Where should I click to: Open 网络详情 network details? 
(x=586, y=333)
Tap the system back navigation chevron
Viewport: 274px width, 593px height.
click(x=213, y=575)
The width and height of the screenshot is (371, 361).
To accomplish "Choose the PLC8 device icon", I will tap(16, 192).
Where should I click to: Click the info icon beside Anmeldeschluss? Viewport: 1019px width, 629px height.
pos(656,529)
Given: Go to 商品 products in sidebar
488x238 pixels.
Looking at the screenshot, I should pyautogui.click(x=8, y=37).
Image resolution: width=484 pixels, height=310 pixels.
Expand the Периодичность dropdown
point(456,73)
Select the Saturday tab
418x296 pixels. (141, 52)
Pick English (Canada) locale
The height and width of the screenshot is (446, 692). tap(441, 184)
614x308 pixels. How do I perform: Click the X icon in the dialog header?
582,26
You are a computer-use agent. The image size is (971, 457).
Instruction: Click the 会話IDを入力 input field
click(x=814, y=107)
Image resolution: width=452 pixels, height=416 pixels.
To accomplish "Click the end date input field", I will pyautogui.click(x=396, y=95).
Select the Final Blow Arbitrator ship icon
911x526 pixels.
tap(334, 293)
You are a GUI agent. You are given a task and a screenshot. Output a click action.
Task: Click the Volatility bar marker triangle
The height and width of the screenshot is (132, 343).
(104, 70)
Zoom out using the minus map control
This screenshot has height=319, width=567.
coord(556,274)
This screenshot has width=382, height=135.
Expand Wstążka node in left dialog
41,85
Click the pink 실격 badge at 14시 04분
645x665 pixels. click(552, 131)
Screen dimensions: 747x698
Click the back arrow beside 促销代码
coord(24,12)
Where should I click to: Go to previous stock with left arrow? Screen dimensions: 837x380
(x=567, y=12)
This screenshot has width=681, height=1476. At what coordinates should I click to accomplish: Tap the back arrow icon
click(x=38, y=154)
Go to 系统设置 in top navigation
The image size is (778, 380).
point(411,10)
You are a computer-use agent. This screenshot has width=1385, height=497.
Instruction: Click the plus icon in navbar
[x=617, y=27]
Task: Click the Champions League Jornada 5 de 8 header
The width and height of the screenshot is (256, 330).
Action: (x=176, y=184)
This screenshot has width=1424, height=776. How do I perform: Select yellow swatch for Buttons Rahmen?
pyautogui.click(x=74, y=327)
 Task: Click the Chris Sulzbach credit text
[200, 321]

- **Work to complete**: Using only the listing above, restate exactly the lines from the line containing "You are a computer-use agent. The" through the line containing "Task: Click the Volatility", both included.

- **Response box**:
You are a computer-use agent. The image size is (971, 457).
Instruction: Click the 会話IDを入力 input field
click(x=814, y=107)
Image resolution: width=452 pixels, height=416 pixels.
To accomplish "Click the end date input field", I will pyautogui.click(x=396, y=95).
Select the Final Blow Arbitrator ship icon
911x526 pixels.
tap(334, 293)
You are a GUI agent. You are given a task and a screenshot. Output a click action.
Task: Click the Volatility bar marker triangle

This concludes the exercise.